April 13 (Bloomberg) -- Charles Oliver, a Sprott Asset Management Inc. portfolio manager in Toronto, will have his head shaved today after losing a bet on the gold price.
Oliver joined Sprott in January 2008 and told clients at a meeting four months later he was so convinced bullion would reach $2,000 an ounce by April 16, 2012, he was willing to stake his hair on it. Gold was at $945 an ounce at the time.
“We got to $1,923 last September, I thought it was all good and easy straight from there on in,” Oliver, who co-manages the C$500 million ($501 million) Sprott Gold and Precious Metals Fund, said in a telephone interview today. “The markets can sometimes tease you.”
Gold futures for June delivery slid 1.5 percent to $1,654.70 at 1:49 p.m. on the Comex in New York. Gold on the Comex peaked at a record $1,923.70 an ounce on Sept. 6.
Oliver, who’s been letting his hair grow out for about two years, said he still expects gold will reach $2,000 and that there’s a “very strong chance” it will get there this year.
“I’m not going to make any new bets yet,” he said.
Gold prices will rise as countries increase money supplies, he said.
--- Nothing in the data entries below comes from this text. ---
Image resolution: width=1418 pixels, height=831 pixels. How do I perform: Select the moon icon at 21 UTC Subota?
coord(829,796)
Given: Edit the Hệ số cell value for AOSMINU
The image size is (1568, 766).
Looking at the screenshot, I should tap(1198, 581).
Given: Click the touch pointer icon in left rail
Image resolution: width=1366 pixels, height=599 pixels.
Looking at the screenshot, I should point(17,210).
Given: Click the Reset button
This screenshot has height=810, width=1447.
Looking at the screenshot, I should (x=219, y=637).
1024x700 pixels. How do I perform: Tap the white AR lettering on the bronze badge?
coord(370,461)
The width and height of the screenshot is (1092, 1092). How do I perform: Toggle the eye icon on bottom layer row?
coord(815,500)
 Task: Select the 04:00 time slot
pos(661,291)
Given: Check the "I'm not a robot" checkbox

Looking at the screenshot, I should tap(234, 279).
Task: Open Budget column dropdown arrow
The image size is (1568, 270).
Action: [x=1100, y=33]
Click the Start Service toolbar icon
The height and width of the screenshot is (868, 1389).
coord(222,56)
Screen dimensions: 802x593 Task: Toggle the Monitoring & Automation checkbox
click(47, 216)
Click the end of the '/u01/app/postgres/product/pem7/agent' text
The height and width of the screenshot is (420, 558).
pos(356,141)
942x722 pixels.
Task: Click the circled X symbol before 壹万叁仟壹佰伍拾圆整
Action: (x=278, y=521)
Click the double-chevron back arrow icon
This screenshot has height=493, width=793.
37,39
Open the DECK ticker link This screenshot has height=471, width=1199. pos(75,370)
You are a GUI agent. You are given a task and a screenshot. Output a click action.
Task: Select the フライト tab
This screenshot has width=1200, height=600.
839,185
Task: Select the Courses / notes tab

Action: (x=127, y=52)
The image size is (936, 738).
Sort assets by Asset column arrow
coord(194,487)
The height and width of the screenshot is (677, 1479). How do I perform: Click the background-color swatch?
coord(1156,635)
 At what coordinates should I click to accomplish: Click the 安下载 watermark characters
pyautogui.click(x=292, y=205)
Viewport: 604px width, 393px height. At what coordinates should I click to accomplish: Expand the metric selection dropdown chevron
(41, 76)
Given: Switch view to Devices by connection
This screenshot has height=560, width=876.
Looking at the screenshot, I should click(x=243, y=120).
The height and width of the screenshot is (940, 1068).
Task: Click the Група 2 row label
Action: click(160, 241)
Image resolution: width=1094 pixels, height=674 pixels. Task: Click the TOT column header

Investor demand for gold has surged as the Federal Reserve’s accommodative monetary policy spurred declines in the dollar, boosting the appeal of precious metals as an alternative asset. Gold surged 70 percent from December 2008 to June 2011 as the central bank set interest rates at a record low and bought $2.3 trillion of debt in two rounds of quantitative easing.
“Governments are going to continue to run large deficits and to fund it they are going to print,” he said. “That’s great for gold.”
Oliver is also running a charity event associated with the bet, he said. He’s pledged C$100,000 and is hoping to raise more than C$1 million, he said.